What you have to do >> Reproduce the records verbatim, from the start of the records through the line containing "(1892, 1050).", with both ends included.

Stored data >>
··········
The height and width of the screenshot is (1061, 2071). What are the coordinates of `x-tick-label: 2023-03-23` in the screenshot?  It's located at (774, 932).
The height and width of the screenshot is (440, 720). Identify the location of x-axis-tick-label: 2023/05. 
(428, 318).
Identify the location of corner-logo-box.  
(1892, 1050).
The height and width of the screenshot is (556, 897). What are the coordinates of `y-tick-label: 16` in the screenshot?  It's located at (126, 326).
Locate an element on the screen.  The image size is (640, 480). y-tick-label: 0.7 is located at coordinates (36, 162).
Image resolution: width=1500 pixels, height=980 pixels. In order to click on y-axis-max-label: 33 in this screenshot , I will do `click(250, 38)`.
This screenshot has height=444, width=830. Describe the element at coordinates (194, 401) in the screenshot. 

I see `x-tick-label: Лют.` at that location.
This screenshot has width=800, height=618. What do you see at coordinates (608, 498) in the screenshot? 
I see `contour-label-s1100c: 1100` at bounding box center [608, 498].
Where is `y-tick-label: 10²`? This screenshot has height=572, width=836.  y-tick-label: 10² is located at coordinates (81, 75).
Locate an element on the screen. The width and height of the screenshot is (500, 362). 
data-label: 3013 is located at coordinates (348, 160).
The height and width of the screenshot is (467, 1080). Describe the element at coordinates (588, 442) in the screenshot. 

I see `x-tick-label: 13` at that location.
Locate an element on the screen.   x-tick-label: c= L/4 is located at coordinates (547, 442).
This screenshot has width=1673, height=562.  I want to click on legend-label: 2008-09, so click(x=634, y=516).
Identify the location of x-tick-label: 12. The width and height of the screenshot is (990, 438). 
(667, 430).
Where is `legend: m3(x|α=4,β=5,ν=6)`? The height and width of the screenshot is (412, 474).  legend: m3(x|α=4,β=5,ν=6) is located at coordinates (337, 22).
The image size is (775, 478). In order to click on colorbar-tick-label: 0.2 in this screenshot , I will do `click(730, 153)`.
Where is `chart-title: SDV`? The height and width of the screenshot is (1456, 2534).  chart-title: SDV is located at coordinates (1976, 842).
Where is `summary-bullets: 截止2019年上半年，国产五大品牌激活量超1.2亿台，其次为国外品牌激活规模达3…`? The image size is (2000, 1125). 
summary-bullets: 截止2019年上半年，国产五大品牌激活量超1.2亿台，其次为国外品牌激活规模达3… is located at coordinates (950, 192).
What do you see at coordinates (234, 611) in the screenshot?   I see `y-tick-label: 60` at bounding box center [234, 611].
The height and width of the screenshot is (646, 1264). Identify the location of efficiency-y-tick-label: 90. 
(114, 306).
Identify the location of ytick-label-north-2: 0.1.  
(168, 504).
··········
Solution to this exercise >>
The height and width of the screenshot is (1061, 2071). What are the coordinates of `x-tick-label: 2023-03-23` in the screenshot?  It's located at (774, 932).
The height and width of the screenshot is (440, 720). Identify the location of x-axis-tick-label: 2023/05. 
(428, 318).
Identify the location of corner-logo-box.  
(1892, 1050).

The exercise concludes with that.